Over the years, a number of plans were mooted for draining their land but for one reason or another all were deemed unsuitable. Eventually, in the 1950s, the Drainage Board assisted with the planning and draughting of a drainage channel but Mr Murray McCourt believed the plan, with its stepped walls, too complicated and far too expensive. Instead, he drew up an alternative plan with flat, tapering walls that were not far from the perpendicular.

Experts said that such a plan had inherent risks, especially the likelihood of the sides slumping or slipping. Should that happen, the channel would simply block itself again. Mr McCourt, with an army engineering background, had a good understanding  of local geology, especially the soft sandstone in the target area, and went ahead with the project. It was planned to take three years to complete and in fact it took just two weeks less, from May 1957 until May 1960. Two men, Mr McCourt and an employee, Mr Dick McIntyre, excavated what is now known as The Woakwine Cutting.

Using a Caterpillar D7 crawler tractor, a ripper, a scraper and a lot of very hard work, the two men effectively moved a mountain. They made a channel 1.6 kilometres in length, as much as 36 metres wide and 28 metres deep, with a width at the bottom of 3 metres, removing around 276,000 cubic metres of earth (that is, something approaching one-third of a million tons). Disposal proved no problem as there was a gully they could fill, with the remainder laid out along, although set back from, the southern edge of the cutting.

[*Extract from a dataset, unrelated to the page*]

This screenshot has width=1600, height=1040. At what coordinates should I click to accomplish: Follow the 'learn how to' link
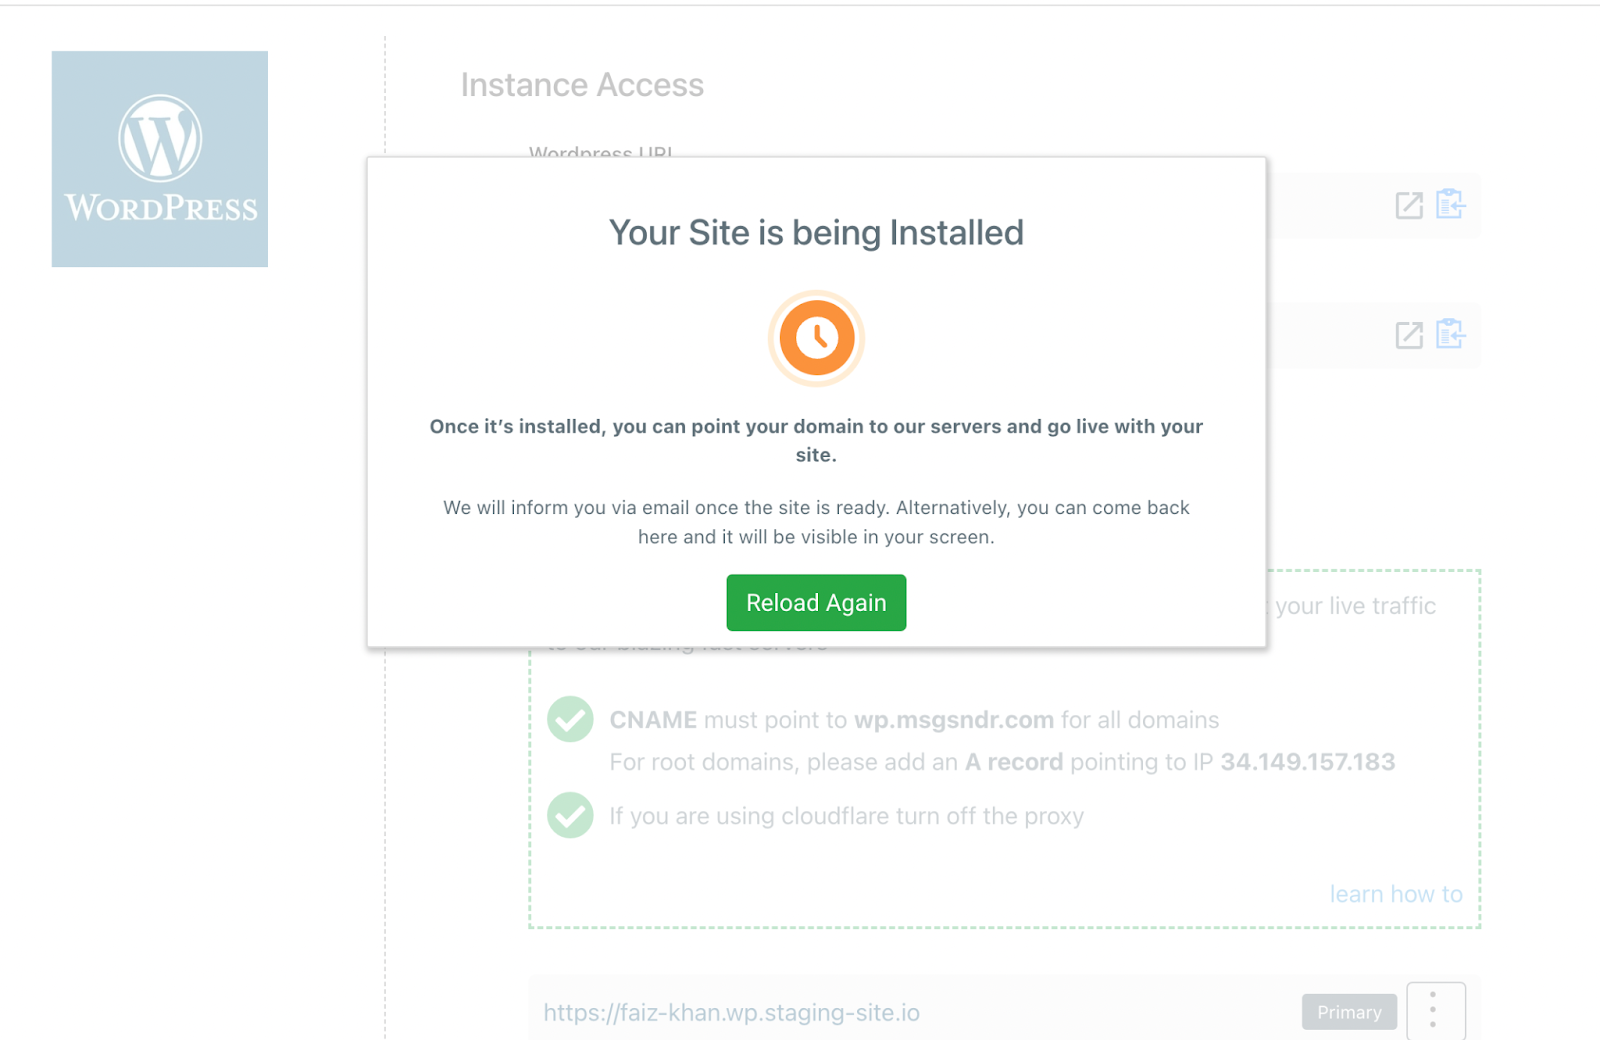tap(1396, 894)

This incredible feat – a massive task for its time, especially for just two men – allowed the drainage of a huge tract of land that is now improved pasture and permanently productive. A barrier held back water while the men worked but, when they finished their huge task, this was removed. There was great joy as they watched the water snake its way down the channel, taking just 35 minutes for it to reach the dune-bound Lake George and thus to sea.

The entire job is a credit to a man of determination, one who would not allow a negative stand in the way of what he knew to be right. Murray McCourt knew it could be done, so he did it. Bravo!

Do have any stories of overcoming obstacles to achieve the impossible?